Nioro : l’œuvre des associations dans la valorisation de l’identité culturelle du RIP saluée


Nioro, 22 déc (APS) – Le maire de Nioro, Abdoulaye Ba, a salué l’œuvre des associations culturelles de cette commune dans la valorisation de l’identité culturelle du Rip et la promotion de ses potentialités socio-économiques.

‘’Nous sommes dans une localité où évoluent plusieurs associations culturelles qui contribuent à revaloriser l’identité culturelle du Rip et à exhiber ses potentialités socio-économiques’’, a déclaré le maire à l’occasion de l’ouverture de la cinquième édition de 72 h de l’association Malabar Family en présidence du préfet El Hadj Abou Aziz Diagne.

‘’Cette rencontre est une occasion de sceller un pacte de confiance entre l’autorité et la population’’, a souligné le maire qui a promis un plus grand appui aux associations culturelles de sa commune.

Evoquant le thème de la manifestation ‘’la jeunesse face à l’immigration’’, il en a souligné l’importance et la pertinence dans la conscientisation de la frange de la population tentée par cette aventure.

Il a invité les partenaires et les ONG à soutenir les jeunes à mettre en place des projets pouvant les fixer sur le terroir et de tourner le dos à l’émigration clandestine avec ses ravages.

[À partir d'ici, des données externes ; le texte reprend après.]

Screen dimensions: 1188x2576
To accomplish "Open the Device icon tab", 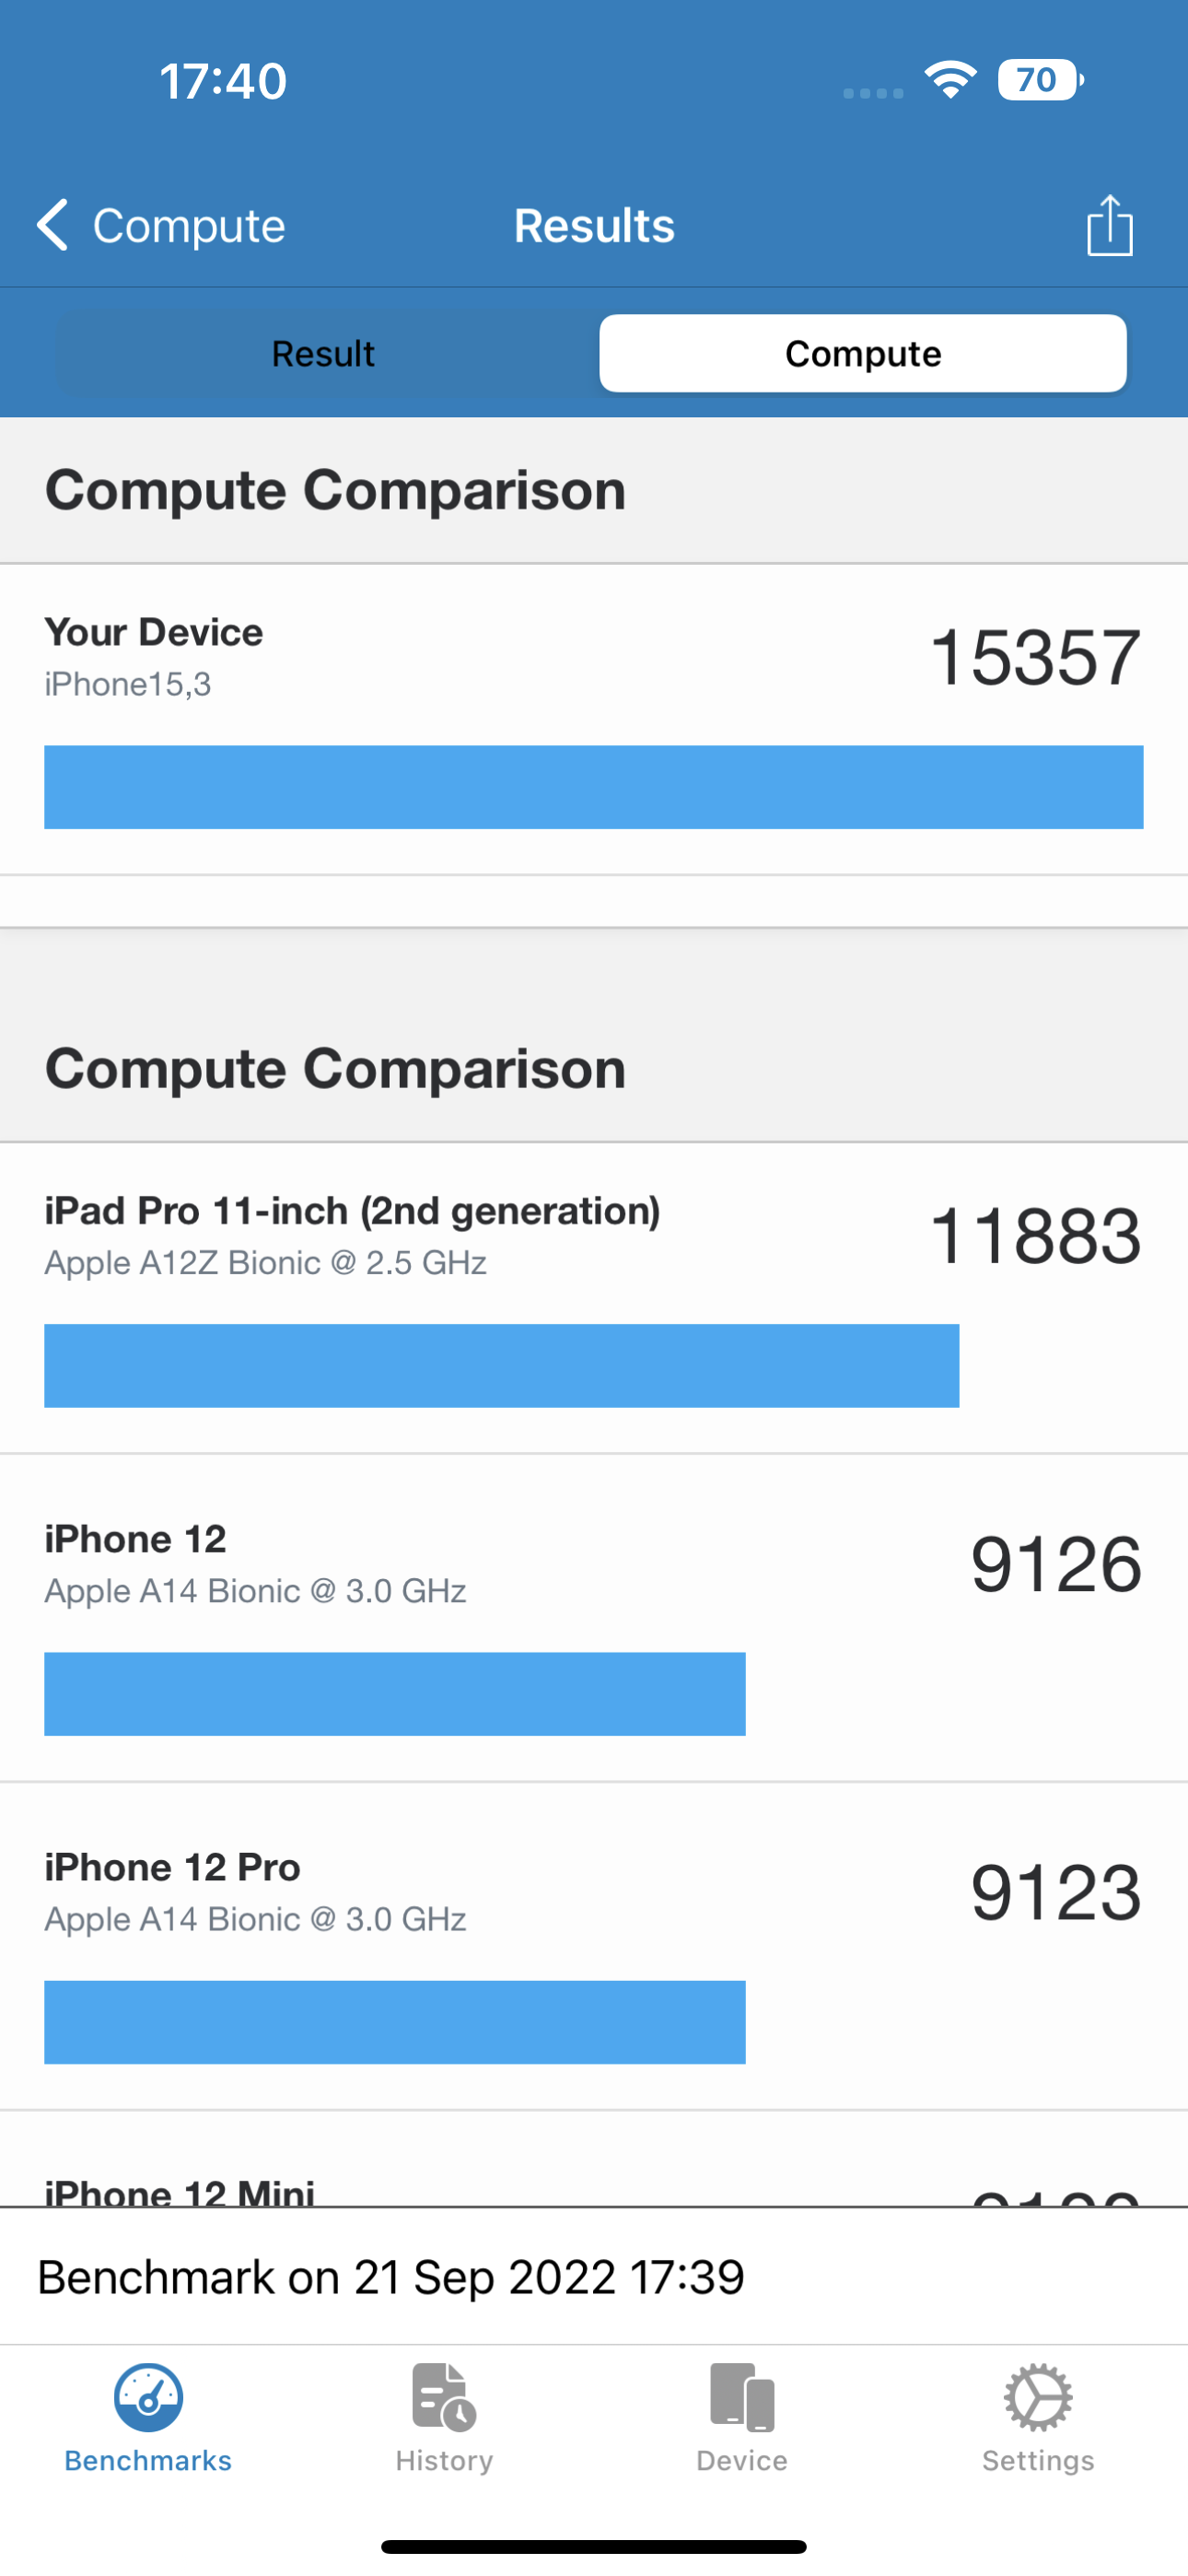I will click(x=742, y=2396).
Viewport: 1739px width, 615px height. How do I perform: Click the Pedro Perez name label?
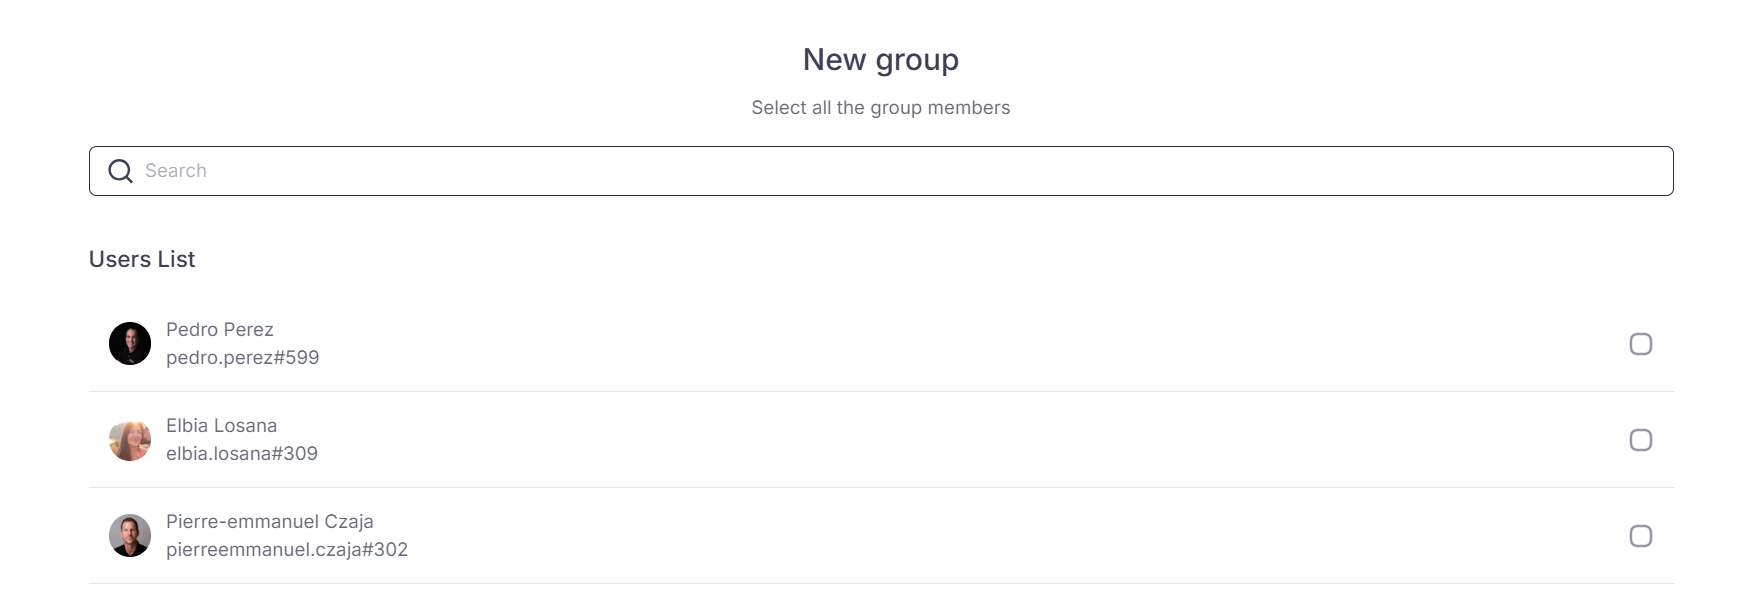pyautogui.click(x=220, y=330)
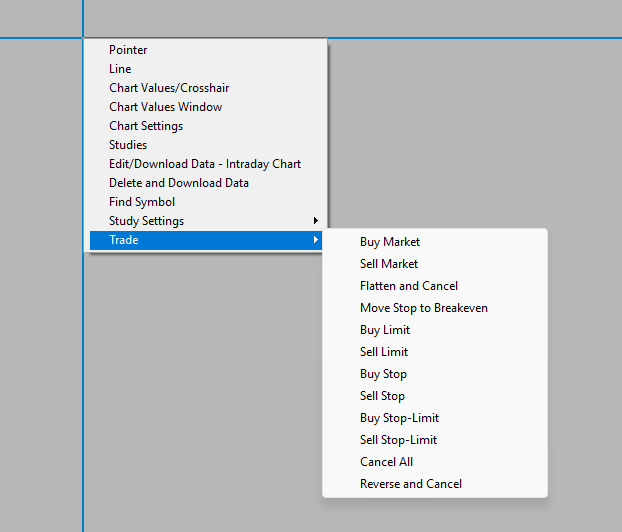Select Move Stop to Breakeven
The height and width of the screenshot is (532, 622).
424,308
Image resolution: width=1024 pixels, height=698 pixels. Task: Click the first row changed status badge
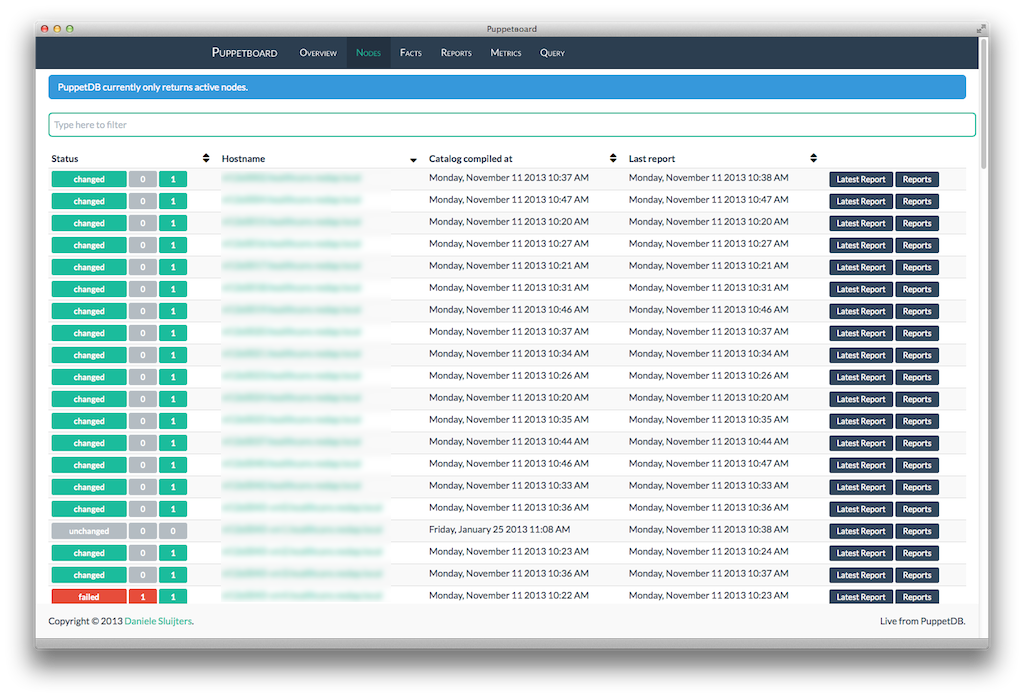(x=89, y=179)
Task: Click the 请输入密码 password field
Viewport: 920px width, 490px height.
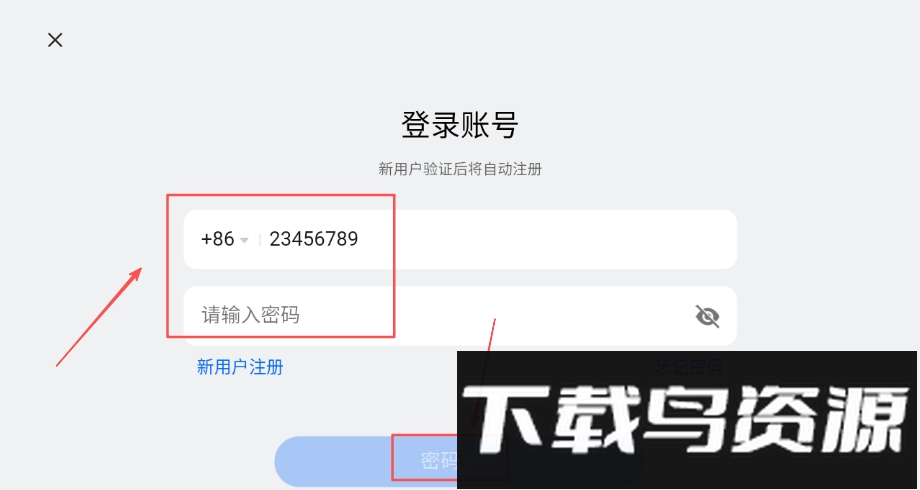Action: [x=460, y=316]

S’agissant du parrain Insa Bobo Ba, présenté comme un des premiers bacheliers de l’Afrique de l’Ouest, l’édile de Nioro a estimé qu’il méritait d’être connu par la jeune génération.

Au nom de la famille du parrain, Pr Serigne Omar Sarr, chercheur à la Faculté de médecine, de pharmacie et d’odontologie à l’Université de Dakar a remercié les organisateurs pour le choix porte sur son grand-père.

Insa bobo Ba est un petit-fils de Maba Diakhou Ba et a été un exemple pour nous car il a été un des premiers bacheliers d’Afrique de l’ouest et du Sénégal en particulier.

‘’Insa bobo Ba doit servir de référence à la jeune génération et à travers lui les jeunes doivent apprendre à voler de leurs propres ailes, de ne pas attendre tout de l’Etat, d’essayer d’entreprendre des choses de croire en eux aux études, à une bonne formation pour accéder à toutes les opportunités sans quoi ils risqueraient de s’engager dans l’immigration clandestine car n’ayant plus d’espoir’’, a ajouté le professeur Sarr.

Selon lui, ‘’le parrain est un exemple qui a contribué à l’édification du Sénégal en participant à la formation des premiers cadres, alliant formation religieuse et moderne, tradition et modernité’’.